Soyuz spacecraft are becoming outdated and there is a need for a more powerful vehicle, one that would sit six people instead of just two or three, the Russian Space Agency chief said. The Kliper is intended not just for taking crews to the ISS and back, but also for interplanetary missions, including flights to Mars.
Russia discusses all its projects with other space powers," Perminov said. "I recently met with European Space Agency head Jean-Jacques Dordain, and we discussed this particular project, among others," he reported.
Already, there are customers interested in the launch of satellites into orbit with the help of the Soyuz booster, from the Kourou launching pad, in French Guyana, Perminov said. Negotiations over the project's financing are now underway, which he expects to be completed before the end of July, he said.

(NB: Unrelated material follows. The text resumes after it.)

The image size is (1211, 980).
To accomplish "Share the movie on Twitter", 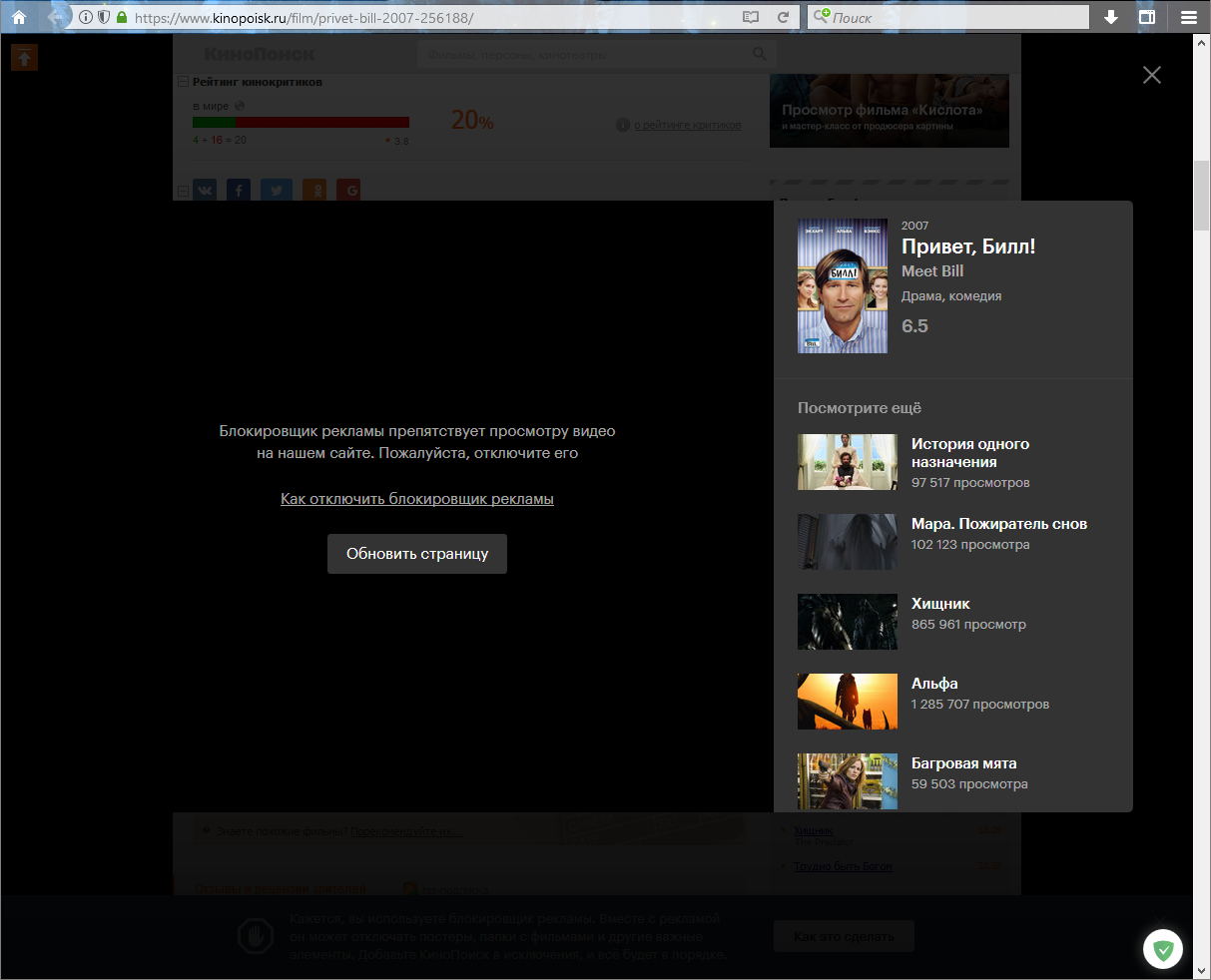I will (276, 190).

The construction of a new launching facility will get started at Kourou soon, Perminov announced. He said that the project, to be commissioned in 2006, would make it possible for all nations, including Latin American, to get involved in the launch of spacecraft. The man believes that Russia should actively develop collaborative projects with Latin American countries, especially Argentina and Brazil.
The Federal Space Program's 2006-2015 budget will be posted on the Federal Space Agency's website once it gets confirmed, Perminov said. The Federal Space Agency is now finalizing the draft, and will submit it to the Cabinet for approval by the year's end, he added.